They stared at cheesecake and swallowed hot dogs, rode the subway, invoked 9/11 and defended or maligned New York’s values. They pitched to hipsters, Islanders, Brooklynites, Upstaters, Hasids and Baptists. They bragged, insulted and provoked.

Now, they want your vote.

After a circus-like primary of empire proportions, New Yorkers will choose a Republican or a Democrat presidential candidate on Tuesday, playing a center-stage role in a presidential election for the first time in decades.

The primary on Tuesday will cap off rambunctious weeks of campaigning that have favored the home field candidates, Hillary Clinton and Donald Trump.

For the two frontrunners, strong victories in their home states would yield large numbers of delegates (247 up for grabs for Democrats and 95 for the Republicans) and assuage their followers’ angst after a string of losses to their insurgent challengers, Bernie Sanders and Ted Cruz.

Clinton and her aides projected confidence this week, with most polls showing her double digits ahead of Sanders. A strong Clinton victory could all-but secure the nomination for her over Sanders, who currently lags by more than 200 pledged delegates.

Meanwhile, Donald Trump—all but assured of a blowout victory in the state—is planning a victory rally at Trump Towers, the epicenter of his wealthy empire and the place where he began his campaign by entering on an escalator and calling undocumented Mexican immigrants “rapists” and “criminals.”

“New Yorkers are fighters,” said Donald Pagano, a Staten Island electronical contractor and Trump supporter who might have also been referring to Clinton, a self-branded fighter, too. “We always come back. We’re the ultimate fighters.”

No candidate has campaigned as hard as Clinton in New York, and for good reason. She has lost seven of the last eight contests to Sanders over the last few weeks, granting Sanders a flood of fundraising cash and the standing to criticize her harshly on the campaign trail. For Clinton to lose a contest in the state she represented for eight years would be an embarrassment and raise new questions about the strength of her candidacy in a general election.

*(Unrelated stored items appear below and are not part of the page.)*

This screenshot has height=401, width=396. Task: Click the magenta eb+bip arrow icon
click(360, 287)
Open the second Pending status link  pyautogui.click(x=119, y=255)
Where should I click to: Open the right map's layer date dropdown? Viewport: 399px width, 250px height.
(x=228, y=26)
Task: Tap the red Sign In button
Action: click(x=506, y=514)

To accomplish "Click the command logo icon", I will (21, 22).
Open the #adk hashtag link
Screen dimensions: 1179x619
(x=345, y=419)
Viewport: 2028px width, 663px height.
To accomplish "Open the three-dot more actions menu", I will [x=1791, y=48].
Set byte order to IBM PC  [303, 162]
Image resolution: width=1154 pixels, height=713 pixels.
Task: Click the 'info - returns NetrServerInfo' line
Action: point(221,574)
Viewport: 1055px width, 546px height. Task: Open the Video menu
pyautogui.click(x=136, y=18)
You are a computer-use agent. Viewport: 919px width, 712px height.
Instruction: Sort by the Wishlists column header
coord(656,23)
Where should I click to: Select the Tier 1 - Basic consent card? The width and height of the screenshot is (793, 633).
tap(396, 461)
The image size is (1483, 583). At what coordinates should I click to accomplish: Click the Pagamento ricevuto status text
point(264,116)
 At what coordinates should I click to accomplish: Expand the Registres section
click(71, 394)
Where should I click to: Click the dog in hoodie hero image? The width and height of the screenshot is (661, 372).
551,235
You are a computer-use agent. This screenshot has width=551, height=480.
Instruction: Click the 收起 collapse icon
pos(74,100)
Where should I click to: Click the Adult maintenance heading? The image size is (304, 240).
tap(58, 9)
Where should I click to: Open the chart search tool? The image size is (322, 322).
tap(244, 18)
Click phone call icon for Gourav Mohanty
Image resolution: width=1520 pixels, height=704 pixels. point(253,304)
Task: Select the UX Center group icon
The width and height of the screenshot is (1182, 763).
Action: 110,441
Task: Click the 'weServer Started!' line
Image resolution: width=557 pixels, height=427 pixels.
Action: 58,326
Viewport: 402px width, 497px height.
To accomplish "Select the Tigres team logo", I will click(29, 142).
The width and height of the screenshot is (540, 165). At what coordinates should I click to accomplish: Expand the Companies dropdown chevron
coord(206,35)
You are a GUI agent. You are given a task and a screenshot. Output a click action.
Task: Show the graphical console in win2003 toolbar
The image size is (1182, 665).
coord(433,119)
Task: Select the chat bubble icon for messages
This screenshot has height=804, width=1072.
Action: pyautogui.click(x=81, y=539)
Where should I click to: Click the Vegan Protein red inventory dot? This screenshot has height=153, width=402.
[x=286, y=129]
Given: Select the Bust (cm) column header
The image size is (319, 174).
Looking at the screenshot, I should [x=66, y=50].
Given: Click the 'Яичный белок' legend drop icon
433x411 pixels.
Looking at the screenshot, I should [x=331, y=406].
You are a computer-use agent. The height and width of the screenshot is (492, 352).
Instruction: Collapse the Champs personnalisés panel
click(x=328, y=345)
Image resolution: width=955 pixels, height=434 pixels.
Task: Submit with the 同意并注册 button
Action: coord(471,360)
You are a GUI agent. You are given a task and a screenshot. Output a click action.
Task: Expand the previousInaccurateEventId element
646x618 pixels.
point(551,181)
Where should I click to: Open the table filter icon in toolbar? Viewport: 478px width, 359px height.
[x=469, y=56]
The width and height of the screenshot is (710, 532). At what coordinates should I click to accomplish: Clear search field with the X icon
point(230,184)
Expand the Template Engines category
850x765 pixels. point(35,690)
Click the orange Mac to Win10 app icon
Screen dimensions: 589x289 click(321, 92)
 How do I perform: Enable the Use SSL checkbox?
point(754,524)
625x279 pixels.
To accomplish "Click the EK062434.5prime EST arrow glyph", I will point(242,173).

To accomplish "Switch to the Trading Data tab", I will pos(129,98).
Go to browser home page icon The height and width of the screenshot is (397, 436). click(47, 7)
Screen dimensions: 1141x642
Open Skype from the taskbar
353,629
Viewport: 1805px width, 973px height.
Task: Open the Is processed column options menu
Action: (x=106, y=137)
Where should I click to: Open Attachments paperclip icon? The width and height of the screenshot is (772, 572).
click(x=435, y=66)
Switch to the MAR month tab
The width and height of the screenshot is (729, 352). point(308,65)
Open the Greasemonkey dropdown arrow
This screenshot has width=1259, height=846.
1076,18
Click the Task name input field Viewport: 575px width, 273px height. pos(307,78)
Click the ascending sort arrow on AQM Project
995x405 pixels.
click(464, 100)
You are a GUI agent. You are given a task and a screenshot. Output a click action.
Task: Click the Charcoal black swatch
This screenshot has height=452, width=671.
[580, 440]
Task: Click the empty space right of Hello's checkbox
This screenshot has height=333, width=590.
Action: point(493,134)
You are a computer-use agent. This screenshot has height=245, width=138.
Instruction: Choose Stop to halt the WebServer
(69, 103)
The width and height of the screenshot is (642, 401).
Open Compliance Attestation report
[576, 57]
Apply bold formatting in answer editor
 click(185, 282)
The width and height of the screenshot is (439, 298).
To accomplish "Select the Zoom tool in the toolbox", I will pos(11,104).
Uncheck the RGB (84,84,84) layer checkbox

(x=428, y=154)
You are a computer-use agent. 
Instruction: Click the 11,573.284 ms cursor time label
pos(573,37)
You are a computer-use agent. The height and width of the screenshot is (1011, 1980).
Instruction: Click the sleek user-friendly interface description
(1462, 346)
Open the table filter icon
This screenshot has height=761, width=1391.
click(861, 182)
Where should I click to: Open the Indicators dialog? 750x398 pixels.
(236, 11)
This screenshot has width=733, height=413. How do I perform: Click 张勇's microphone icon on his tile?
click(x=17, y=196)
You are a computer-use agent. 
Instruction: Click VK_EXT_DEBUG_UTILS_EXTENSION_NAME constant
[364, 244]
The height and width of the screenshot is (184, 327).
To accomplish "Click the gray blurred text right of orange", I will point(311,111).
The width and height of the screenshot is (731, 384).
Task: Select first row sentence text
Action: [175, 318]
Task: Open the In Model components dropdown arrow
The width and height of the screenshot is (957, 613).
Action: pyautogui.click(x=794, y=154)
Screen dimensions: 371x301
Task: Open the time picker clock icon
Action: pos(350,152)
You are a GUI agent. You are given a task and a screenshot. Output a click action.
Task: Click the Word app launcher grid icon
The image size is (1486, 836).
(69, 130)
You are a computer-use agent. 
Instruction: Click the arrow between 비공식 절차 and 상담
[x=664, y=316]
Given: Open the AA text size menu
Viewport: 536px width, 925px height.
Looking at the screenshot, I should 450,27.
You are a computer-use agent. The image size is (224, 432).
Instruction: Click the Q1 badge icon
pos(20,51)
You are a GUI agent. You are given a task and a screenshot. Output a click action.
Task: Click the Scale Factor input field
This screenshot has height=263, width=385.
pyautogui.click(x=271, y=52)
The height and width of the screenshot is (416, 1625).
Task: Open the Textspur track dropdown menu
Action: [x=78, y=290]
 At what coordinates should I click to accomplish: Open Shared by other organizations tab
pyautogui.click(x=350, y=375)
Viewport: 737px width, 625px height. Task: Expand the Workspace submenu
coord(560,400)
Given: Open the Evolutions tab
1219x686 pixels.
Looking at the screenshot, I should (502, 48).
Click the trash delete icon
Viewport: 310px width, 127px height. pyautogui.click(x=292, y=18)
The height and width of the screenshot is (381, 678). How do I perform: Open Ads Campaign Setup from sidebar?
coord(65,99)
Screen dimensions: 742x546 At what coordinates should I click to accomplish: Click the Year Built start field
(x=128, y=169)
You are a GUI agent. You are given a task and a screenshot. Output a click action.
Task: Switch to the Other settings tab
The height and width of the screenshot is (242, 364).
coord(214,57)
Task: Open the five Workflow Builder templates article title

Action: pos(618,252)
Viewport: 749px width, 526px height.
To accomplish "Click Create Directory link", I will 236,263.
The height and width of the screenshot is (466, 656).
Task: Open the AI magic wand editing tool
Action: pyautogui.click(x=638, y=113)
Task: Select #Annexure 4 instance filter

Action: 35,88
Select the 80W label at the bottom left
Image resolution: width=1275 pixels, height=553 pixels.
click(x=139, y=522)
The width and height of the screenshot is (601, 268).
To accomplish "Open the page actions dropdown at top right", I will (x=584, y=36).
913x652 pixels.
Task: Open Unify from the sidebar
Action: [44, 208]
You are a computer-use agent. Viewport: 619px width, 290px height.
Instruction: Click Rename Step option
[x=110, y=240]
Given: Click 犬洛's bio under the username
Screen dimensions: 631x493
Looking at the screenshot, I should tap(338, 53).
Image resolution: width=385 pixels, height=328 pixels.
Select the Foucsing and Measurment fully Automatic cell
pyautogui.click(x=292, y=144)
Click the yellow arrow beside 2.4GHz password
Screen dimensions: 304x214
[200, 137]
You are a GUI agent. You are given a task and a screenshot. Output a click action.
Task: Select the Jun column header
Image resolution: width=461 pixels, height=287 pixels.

On Monday Clinton seemed to hit every corner of the city, speaking at an LGBT Center in Greenwich Village and an Irish-Americans event in Midtown, stopping for ice cream in the East Village, bubble tea in Flushing and a carwash in Elmhurst.

“I am hoping to do really well tomorrow. I am hoping to wrap up the Democratic nomination,” Hillary Clinton said at the LGBT Center. “And I know that we’re going to win, because we’re on the right side of history. We stand up for New York values, which are American values.”

Trump is likely to exceed fifty percent of the vote in New York, according to polls that show him defeating Ted Cruz and John Kasich by wide margins. And if Trump wins more than half the vote in any particular congressional district, he will win all three delegates from that district. That means a particularly strong showing could give him all of the state’s 95 delegates.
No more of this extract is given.